Output the items from the line containing "Click 'The Shoah in colors' page heading" through the end of the items as a two-column CSV headed instruction and response, with one row per item and each item's text and answer in its own quoted field, line breaks replaced by spaces. Leave the pictures out.
:: Supplied material
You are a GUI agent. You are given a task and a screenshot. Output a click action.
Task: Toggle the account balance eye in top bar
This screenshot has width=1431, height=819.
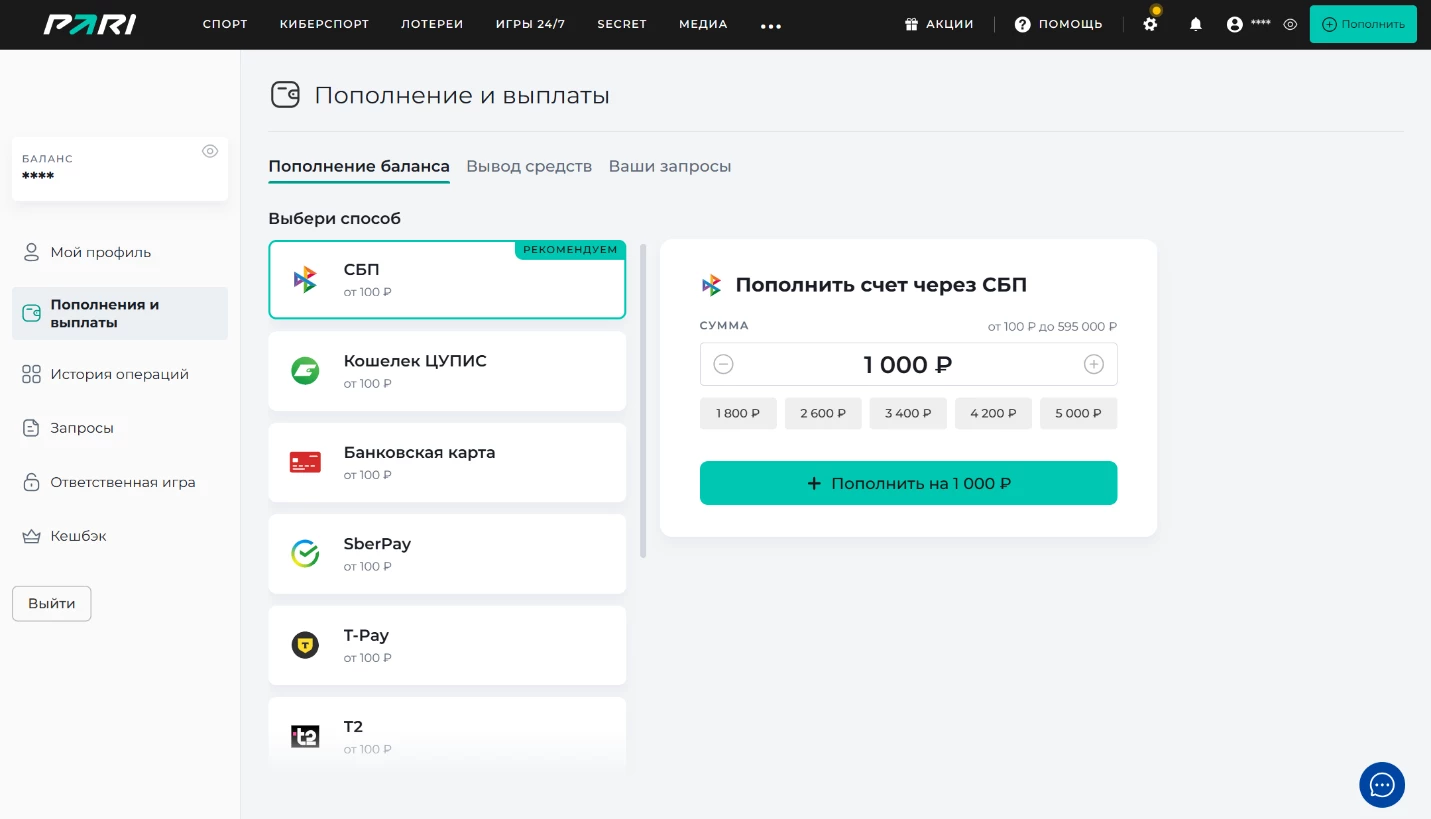1289,24
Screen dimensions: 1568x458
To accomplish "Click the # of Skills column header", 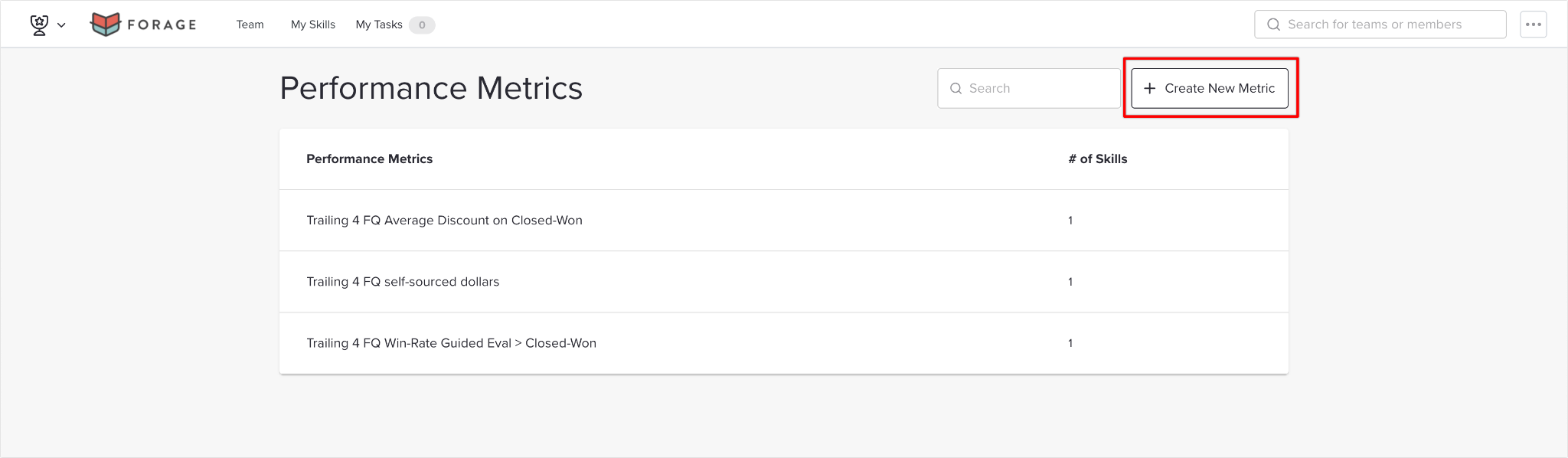I will tap(1098, 159).
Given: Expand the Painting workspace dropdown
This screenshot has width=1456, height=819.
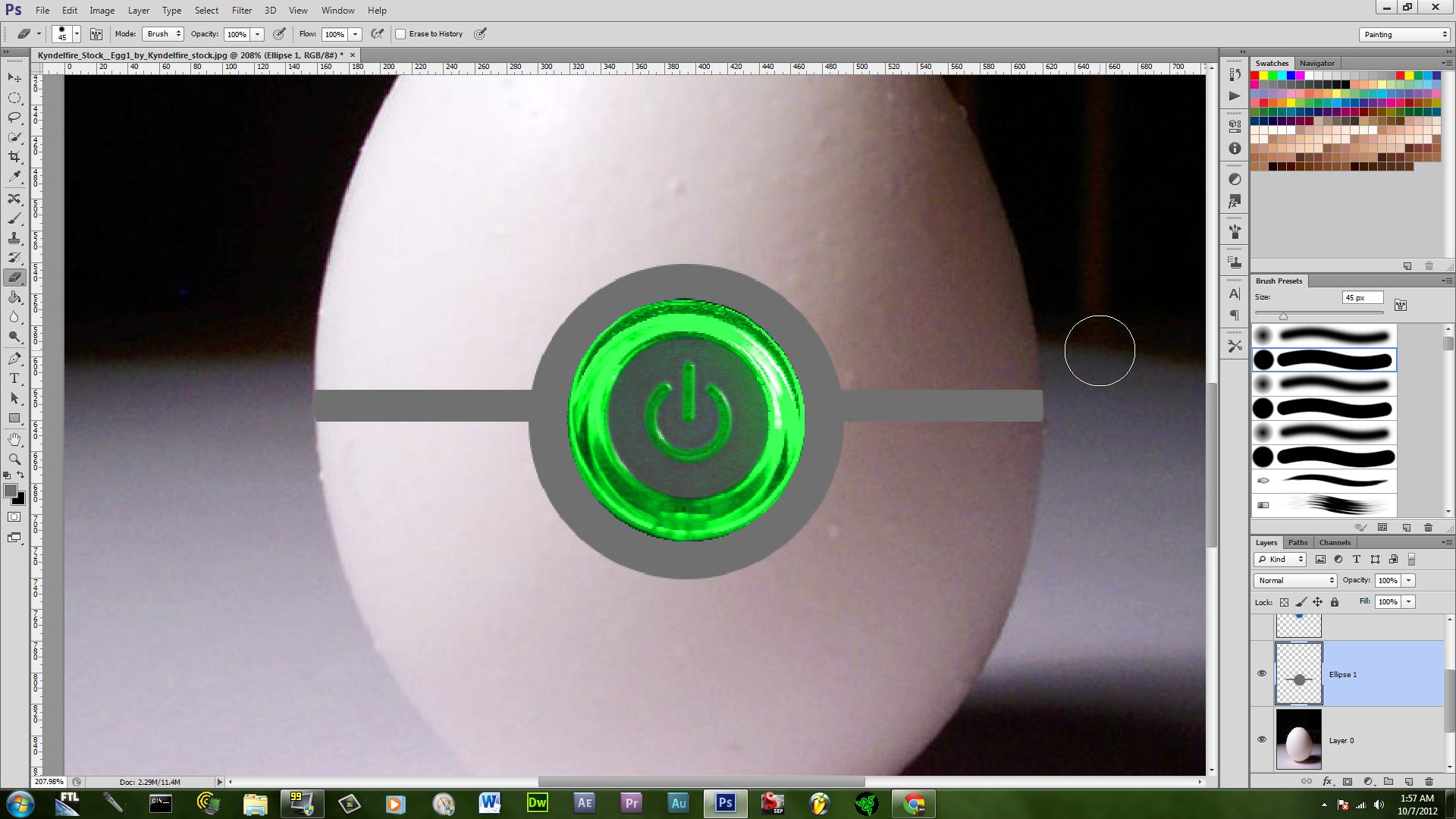Looking at the screenshot, I should pyautogui.click(x=1404, y=35).
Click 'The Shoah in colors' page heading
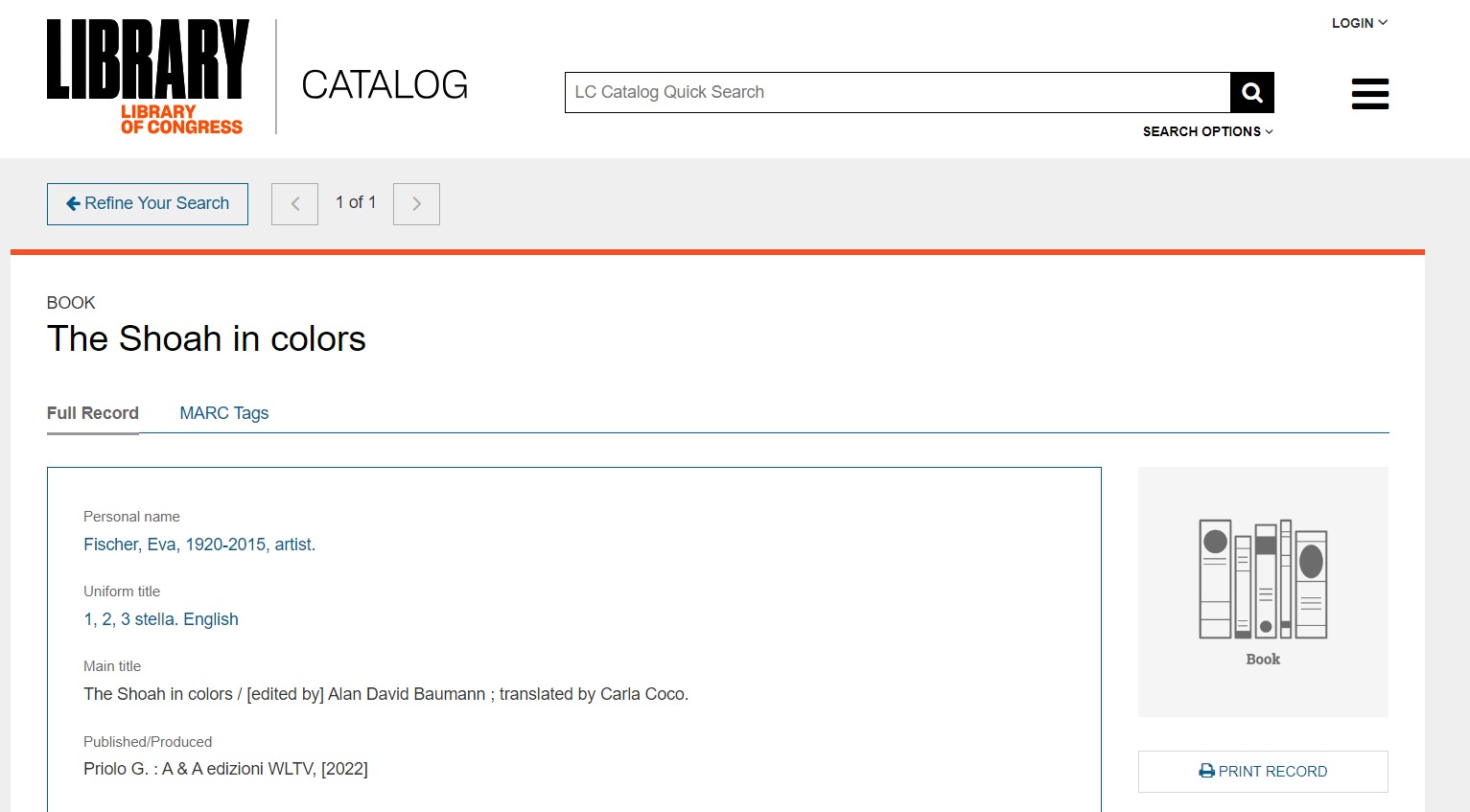The width and height of the screenshot is (1470, 812). click(206, 339)
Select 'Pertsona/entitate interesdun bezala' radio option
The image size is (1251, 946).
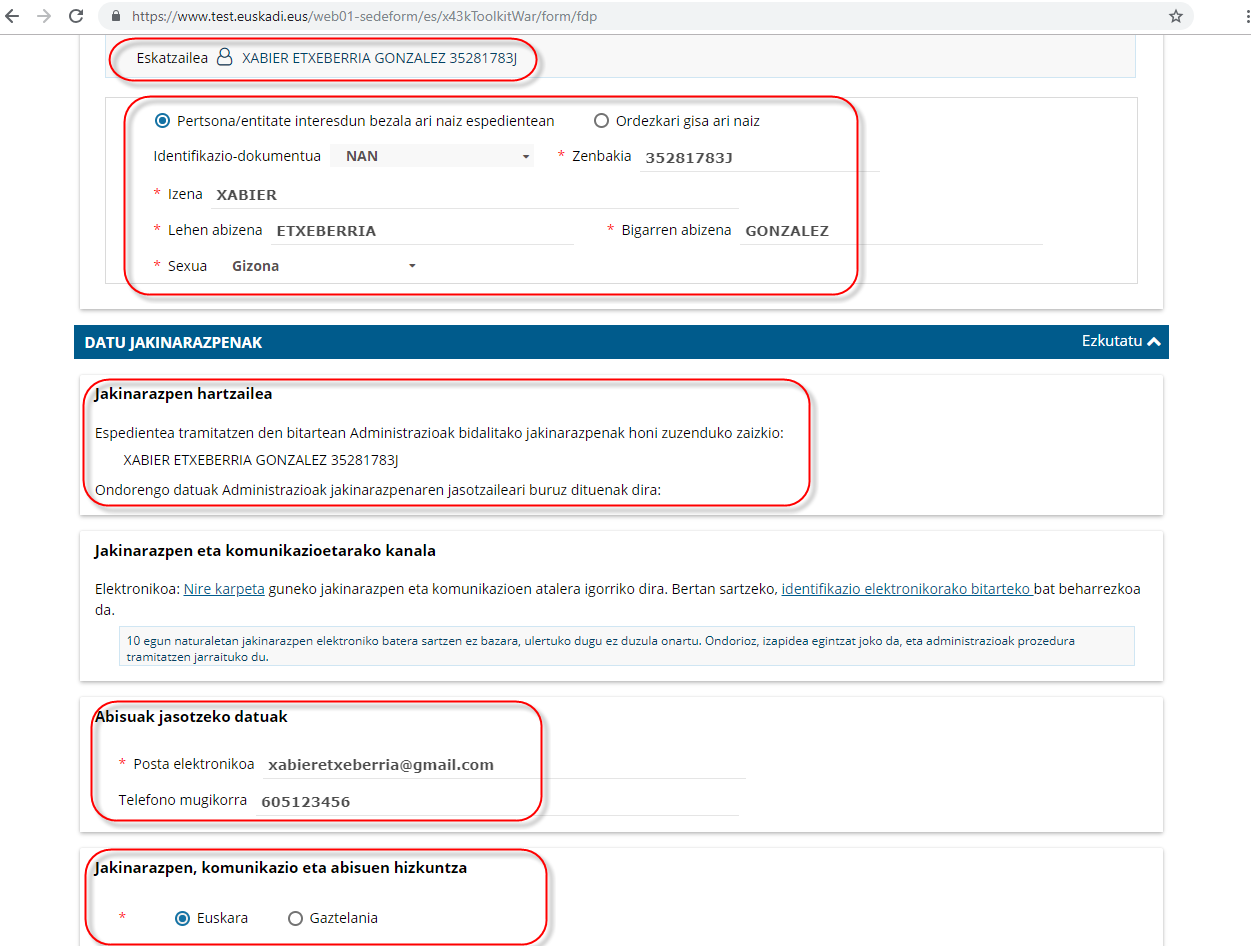(x=162, y=121)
::::
→ **Correct result**
instruction,response
"Click 'The Shoah in colors' page heading","The width and height of the screenshot is (1470, 812). click(206, 339)"
"Select 'Pertsona/entitate interesdun bezala' radio option The image size is (1251, 946).","(x=162, y=121)"